John Kirk, un expert de Cuba à l’Université Dalhousie en Nouvelle-Écosse, a déclaré qu’il y avait beaucoup plus à faire pour libérer le secteur privé, l’agriculture et les investissements étrangers. «Le gouvernement cubain n’a fait que des petits pas dans tous ces domaines et doit faire preuve d’une plus grande initiative», a-t-il déclaré.

Au cours des neuf derniers mois, après quatre années de stagnation et en 2020 une contraction de 11% de l’économie, le gouvernement a opéré des changements plus énergiques. Il a accordé plus d’autonomie aux entreprises publiques pour gagner et dépenser des devises fortes et assoupli les réglementations sur les petites entreprises privées.

Il a également unifié ses deux monnaies et dévalué le peso restant, réduit les services publics et autres subventions, et décentralisé les prix et la vente de certains produits agricoles. «Les gens ne mangent pas de plans», a déclaré ce mois-ci le Premier ministre Manuel Marrero, exprimant le nouveau sentiment d’urgence.

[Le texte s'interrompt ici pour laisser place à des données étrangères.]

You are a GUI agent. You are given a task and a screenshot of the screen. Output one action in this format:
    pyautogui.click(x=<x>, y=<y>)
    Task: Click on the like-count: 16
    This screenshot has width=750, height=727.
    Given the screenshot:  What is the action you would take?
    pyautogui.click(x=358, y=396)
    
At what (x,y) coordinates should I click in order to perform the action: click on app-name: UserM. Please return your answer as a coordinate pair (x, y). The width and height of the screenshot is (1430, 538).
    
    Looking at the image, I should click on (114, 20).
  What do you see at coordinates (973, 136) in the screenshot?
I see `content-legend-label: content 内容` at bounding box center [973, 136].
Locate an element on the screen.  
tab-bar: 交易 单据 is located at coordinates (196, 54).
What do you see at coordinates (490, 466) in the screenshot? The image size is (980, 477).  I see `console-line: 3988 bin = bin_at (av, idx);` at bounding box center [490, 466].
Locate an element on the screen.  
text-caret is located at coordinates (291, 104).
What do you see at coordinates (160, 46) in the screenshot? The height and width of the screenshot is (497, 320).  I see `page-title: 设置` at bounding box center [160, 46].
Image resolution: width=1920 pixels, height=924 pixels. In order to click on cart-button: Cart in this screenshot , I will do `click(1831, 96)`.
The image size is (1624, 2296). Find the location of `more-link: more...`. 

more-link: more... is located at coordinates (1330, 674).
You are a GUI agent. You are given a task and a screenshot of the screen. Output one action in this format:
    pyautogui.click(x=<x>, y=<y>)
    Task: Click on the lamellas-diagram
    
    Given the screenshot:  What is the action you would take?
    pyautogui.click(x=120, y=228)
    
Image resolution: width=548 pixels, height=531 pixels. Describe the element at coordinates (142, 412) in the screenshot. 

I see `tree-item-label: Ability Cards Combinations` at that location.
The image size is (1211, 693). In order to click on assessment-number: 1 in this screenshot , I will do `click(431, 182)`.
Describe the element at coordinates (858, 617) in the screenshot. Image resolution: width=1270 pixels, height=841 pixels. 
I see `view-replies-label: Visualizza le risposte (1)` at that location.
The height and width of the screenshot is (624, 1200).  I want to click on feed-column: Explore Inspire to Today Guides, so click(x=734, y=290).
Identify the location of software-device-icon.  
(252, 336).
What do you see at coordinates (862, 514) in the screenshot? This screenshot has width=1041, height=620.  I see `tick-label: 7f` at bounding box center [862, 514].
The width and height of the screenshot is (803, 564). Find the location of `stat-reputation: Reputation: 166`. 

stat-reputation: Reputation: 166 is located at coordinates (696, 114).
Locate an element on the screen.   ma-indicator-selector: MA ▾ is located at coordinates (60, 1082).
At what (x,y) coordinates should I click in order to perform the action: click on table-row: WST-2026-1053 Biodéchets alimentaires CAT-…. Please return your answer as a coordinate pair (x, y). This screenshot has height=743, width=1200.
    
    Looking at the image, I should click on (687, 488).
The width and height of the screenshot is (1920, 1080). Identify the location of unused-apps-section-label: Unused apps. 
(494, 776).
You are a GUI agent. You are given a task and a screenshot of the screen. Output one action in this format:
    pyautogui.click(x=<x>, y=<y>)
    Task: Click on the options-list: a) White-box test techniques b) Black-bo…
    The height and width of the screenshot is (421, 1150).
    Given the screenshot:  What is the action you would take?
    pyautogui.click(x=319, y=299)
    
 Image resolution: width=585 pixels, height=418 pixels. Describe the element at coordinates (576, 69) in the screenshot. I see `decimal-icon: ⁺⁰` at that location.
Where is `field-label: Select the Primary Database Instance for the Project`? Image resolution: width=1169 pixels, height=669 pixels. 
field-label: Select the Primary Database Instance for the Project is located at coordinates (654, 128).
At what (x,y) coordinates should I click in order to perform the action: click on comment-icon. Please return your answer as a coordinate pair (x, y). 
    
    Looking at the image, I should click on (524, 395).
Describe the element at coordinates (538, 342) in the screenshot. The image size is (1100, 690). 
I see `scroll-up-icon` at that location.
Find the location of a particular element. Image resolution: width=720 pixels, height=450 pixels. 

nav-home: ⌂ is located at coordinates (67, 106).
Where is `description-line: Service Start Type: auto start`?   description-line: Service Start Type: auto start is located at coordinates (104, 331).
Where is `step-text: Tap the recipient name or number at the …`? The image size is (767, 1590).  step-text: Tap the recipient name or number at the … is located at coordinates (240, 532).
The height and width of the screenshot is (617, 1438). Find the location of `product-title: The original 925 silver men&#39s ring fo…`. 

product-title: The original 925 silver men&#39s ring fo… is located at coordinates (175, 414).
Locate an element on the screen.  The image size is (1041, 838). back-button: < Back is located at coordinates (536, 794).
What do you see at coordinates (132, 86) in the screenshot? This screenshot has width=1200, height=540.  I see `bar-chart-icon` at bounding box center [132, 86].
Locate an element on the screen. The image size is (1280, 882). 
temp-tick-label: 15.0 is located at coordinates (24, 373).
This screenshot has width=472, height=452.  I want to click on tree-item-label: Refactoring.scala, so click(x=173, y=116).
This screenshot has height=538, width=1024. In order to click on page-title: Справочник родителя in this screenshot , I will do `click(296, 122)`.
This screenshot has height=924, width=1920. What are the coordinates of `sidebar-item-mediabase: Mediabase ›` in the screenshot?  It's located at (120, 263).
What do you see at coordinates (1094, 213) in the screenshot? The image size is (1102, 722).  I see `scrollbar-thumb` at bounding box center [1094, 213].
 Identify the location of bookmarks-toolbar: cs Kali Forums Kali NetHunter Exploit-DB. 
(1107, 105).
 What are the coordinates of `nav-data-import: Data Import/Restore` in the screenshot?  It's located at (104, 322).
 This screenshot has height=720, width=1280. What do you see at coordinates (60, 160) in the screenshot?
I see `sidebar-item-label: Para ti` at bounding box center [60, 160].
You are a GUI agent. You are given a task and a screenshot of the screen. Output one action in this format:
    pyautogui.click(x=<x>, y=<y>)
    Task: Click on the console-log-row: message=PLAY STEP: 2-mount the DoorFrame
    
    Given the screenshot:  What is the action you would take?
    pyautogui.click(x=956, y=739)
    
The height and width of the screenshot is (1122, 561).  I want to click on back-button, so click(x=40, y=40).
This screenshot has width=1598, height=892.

Ce sera le thème sous-jacent du débat économique au congrès, selon l’économiste cubain Omar Everleny. Everley a déclaré que les Cubains comprenaient que les sanctions américaines et que la pandémie étaient en partie responsables des difficultés auxquelles ils étaient confrontés, mais qu’ils étaient également fatigués des excuses et des efforts des autorités.

«Le peuple exige des actions et des résultats plus concrets de la part du parti», a-t-il dit, utilisant l’agriculture comme exemple. «Il ne suffit pas de faire un effort: il doit y avoir des résultats. Des milliers de mesures ont été prises dans l’agriculture, mais les résultats ne sont pas encore sur les tablettes du Cubain moyen », a-t-il déclaré.